Die Lamellen sind in einem genau berechneten Maße lichtundurchlässig (opak), so dass eine angenehme Abschirmung gegen direkte Sonneneinstrahlung garantiert ist. Gleichzeitig lassen sie so viel Licht ins Gebäudeinnere dringen, dass sich eine gesunde Tageslichtökonomie entwickelt und dass man von innen eine weitgehend freie Sicht nach außen hat. Möglich wurde diese Ausgewogenheit, weil die Züricher Planer sich für den Einsatz von doppelt bedruckten Glaslamellen entschieden. Die Lamellen bestehen aus 2 x 10 mm Einscheiben-Sicherheitsglas als Verbundsicherheitsglas. Jede einzelne Lamelle ist oben und unten in einem U-Profil aus Aluminium eingespannt.
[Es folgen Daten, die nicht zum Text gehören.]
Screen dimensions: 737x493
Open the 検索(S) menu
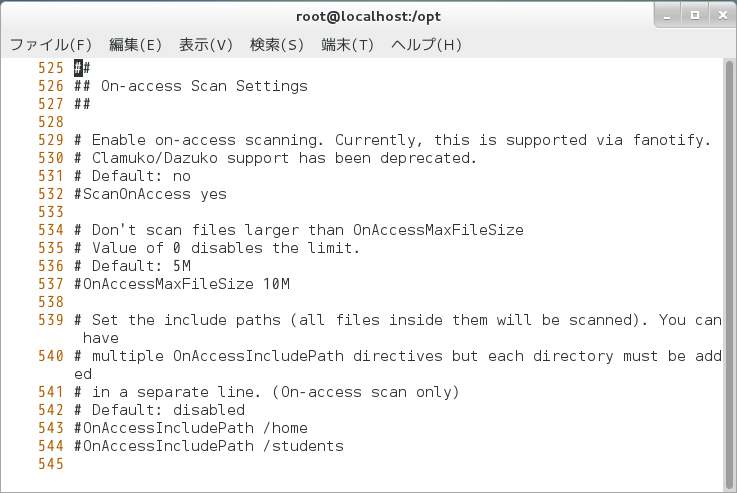[277, 45]
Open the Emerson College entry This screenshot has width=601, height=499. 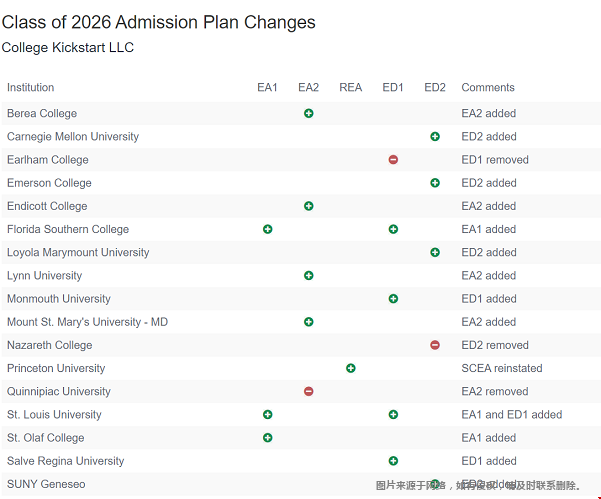point(49,183)
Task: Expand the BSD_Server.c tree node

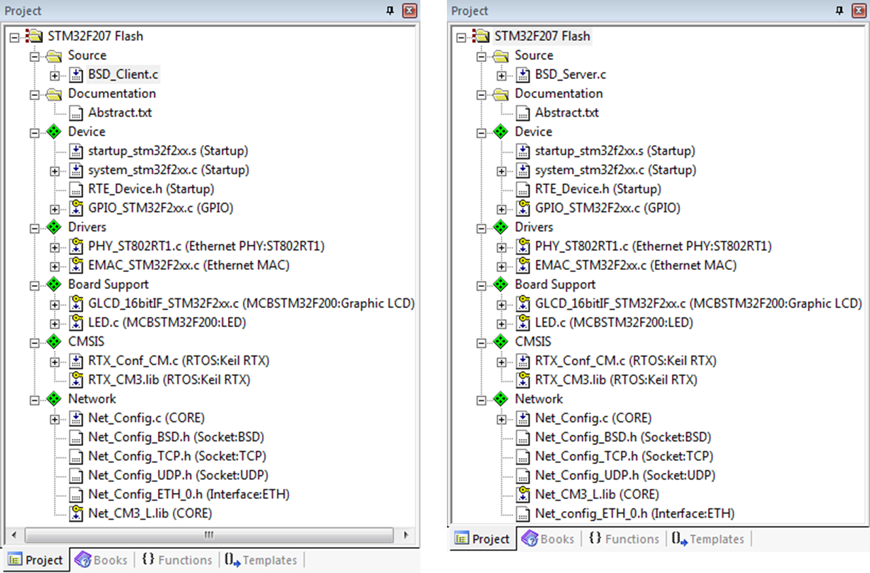Action: (502, 75)
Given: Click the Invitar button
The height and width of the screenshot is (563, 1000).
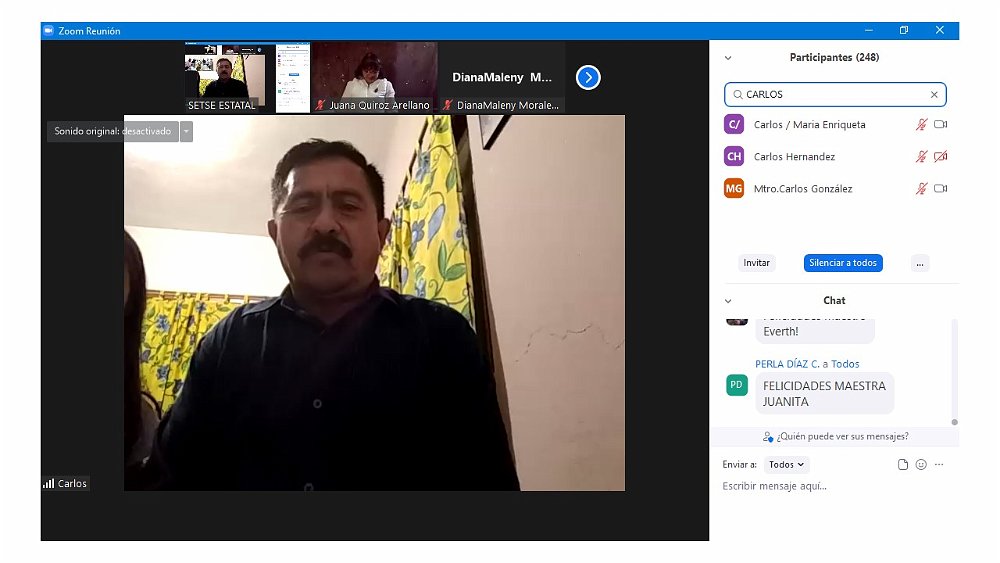Looking at the screenshot, I should coord(757,263).

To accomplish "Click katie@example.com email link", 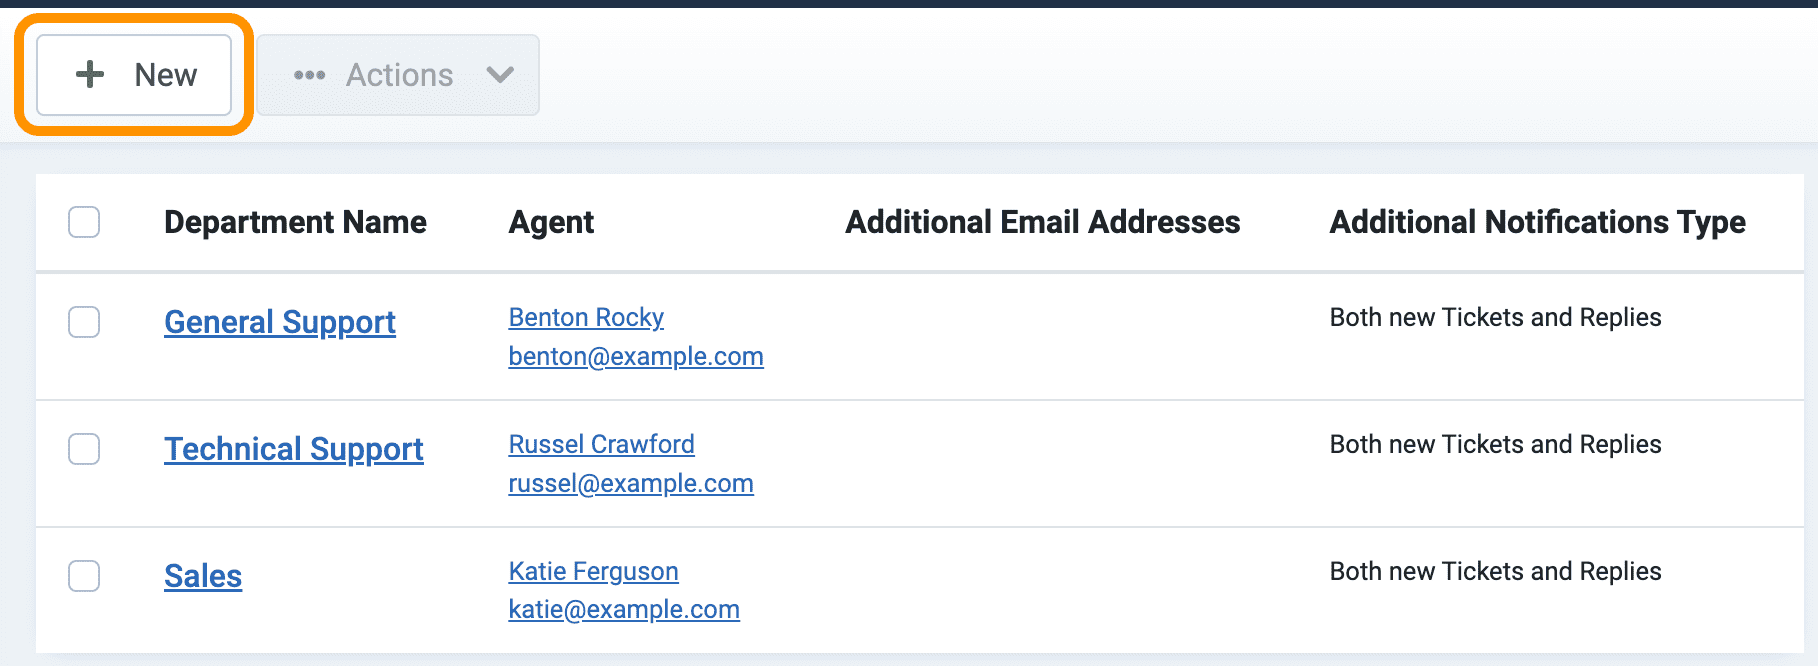I will (x=624, y=609).
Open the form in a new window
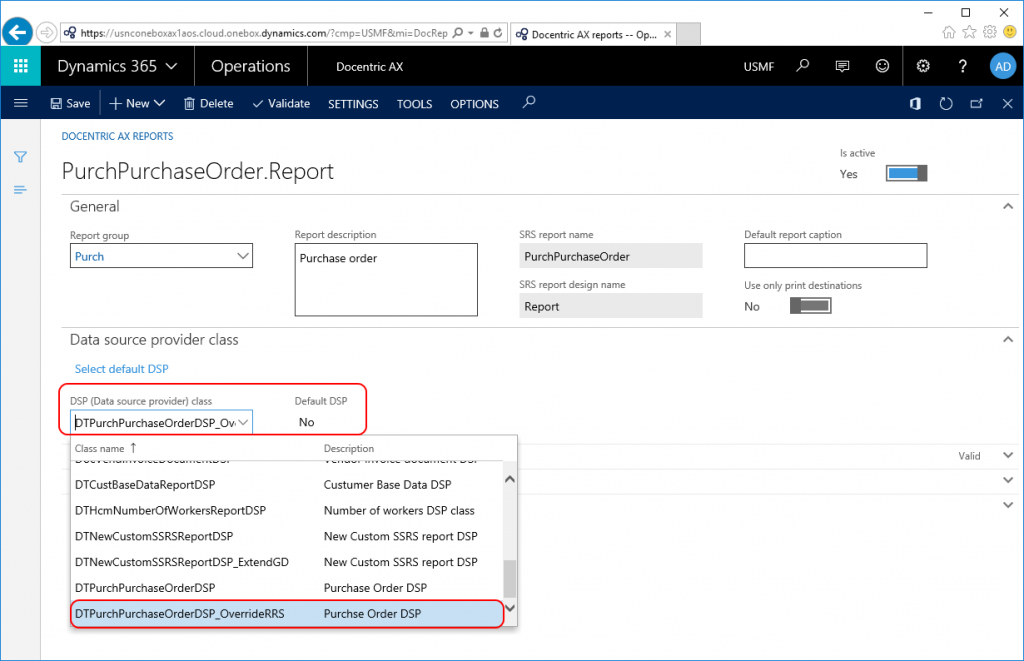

Die Glasscheiben wurden im Siebdruckverfahren doppelt bedruckt: Außen weiß-grau und innen schwarz, wobei die Bedruckung im VS-Glas eingeschlossen ist.
Der Clou dieser Doppelbedruckung ist ihre verblüffende Wirkung auf das menschliche Auge: Es „überlistet“ sich gewissermaßen selbst, indem es bei der Durchsicht nach außen die dunklen Punkte übersieht und die hellen zu einem neuen Bild zusammen setzt. In umgekehrter Richtung garantiert der Bedruckungsgrad von 80 % einen optimalen Sonnenschutz.
Die Lamellenanlage der neuen Netzleitstelle der EKZ ist ein wesentlicher Baustein eines umfangreichen Energiekonzeptes. Die Netzleitstelle erfüllt dank Ausschöpfung unterschiedlichster Möglichkeiten nachhaltiger Energienutzung die „Minenergiestandards“.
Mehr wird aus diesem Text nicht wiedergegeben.